Ultimately, it is the grace and love of God that removes the heartache that we experience from the loss of loved ones. Yes, time is important in receiving the comfort of God, but through God’s Spirit, we rejoice both in good times and bad.
By God’s grace, we can experience the freedom from grief and hurt, but God doesn’t let that process happen overnight. Missing people who die and were close to us is important because it reminds us that God was faithful to have brought such people into our lives. But all things must come to an end so that we may allow the Lord to bring about new beginnings. If you believe God is in charge of your life, you can trust him to bring good out of bad or suffering.
Jesus, the Wounded Healer
When we tell people time heals all wounds we discount a wounded Healer, who came to restore the deepest parts of our stories. We look to time to save us instead of a God, who so graciously already did. He sent Jesus Christ into our world. He suffered and died for our sins. He knows about being wounded. We look at our clocks and ask them to wipe our tears away when we have a Savior, who promises he will.
Time can’t heal me. Time can’t make me better. But there is Someone who can. I can’t keep putting my hope in time. It will continue to fail me and continue to rip open the tender places in my heart. But I do believe in a God who was wounded so he could heal me. That is something that won’t disappoint.
I think it is important to try and understand the Christian perspective on this topic. The Bible says that only true peace can be found through Jesus Christ our Lord and Savior; that only he can heal our physical, emotional, and spiritual wounds. With that in mind, I think that God uses time as a way to aid the healing process.

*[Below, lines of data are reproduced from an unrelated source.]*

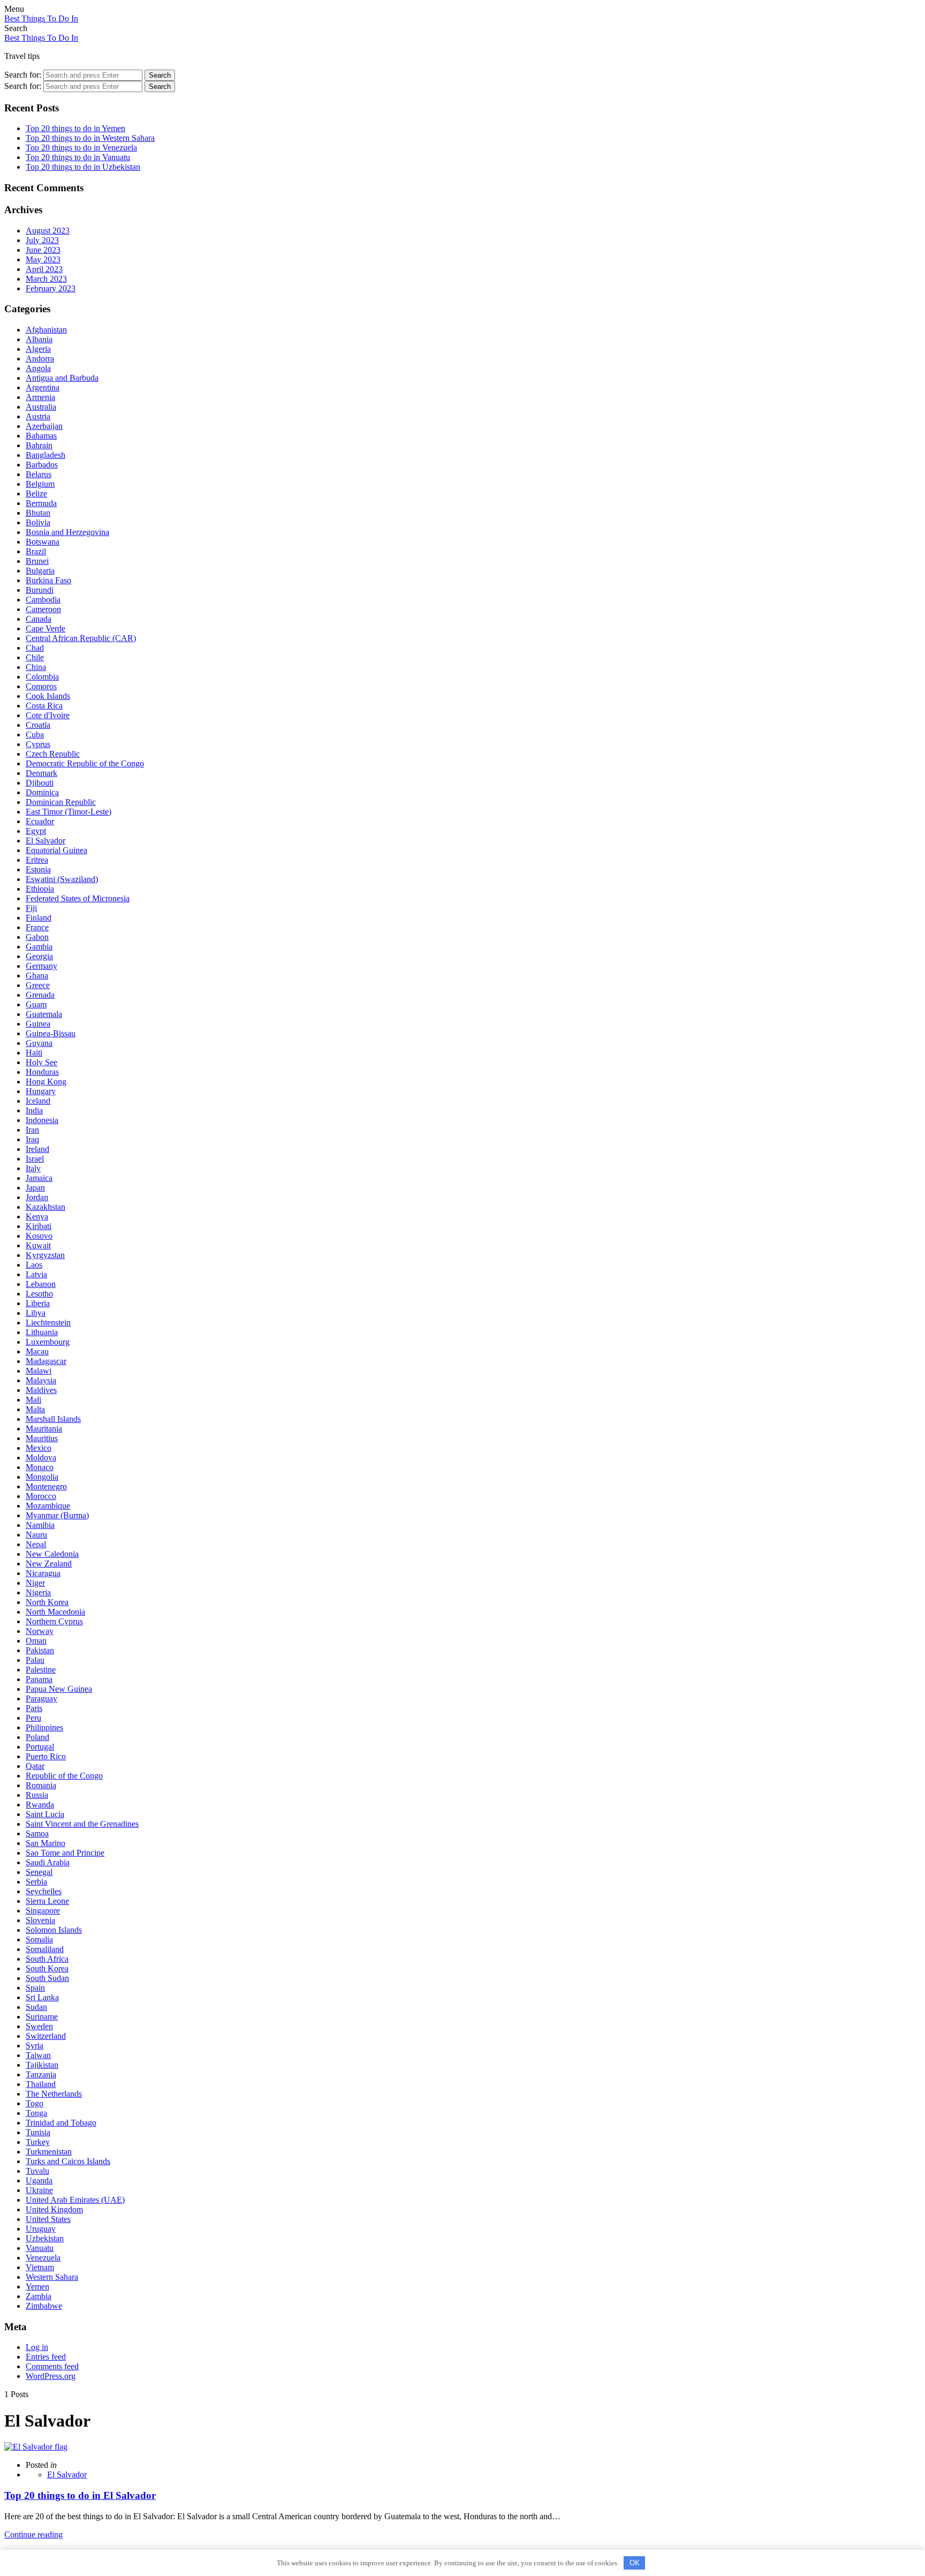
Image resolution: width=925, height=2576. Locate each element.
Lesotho (39, 1293)
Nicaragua (43, 1573)
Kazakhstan (45, 1206)
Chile (35, 657)
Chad (35, 647)
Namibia (40, 1525)
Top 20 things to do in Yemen (75, 128)
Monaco (40, 1467)
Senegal (39, 1872)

By submitting to God through prayer and by being purposeful in your healing, time will ease the pain.
Time does not heal all wounds; Jesus heals all wounds. Jesus came to take our pain, shame, guilt, and wounds away. He was wounded for us so our wounds would not destroy us. He took the pain of death and sin so that we would not have to live in the pain and death of our sin. Jesus alone heals our wounds.
Jesus alone is the one that can take away our guilt and our shame. Jesus alone is the one that can fill us to the point of hope when we feel as if it will always be hopeless.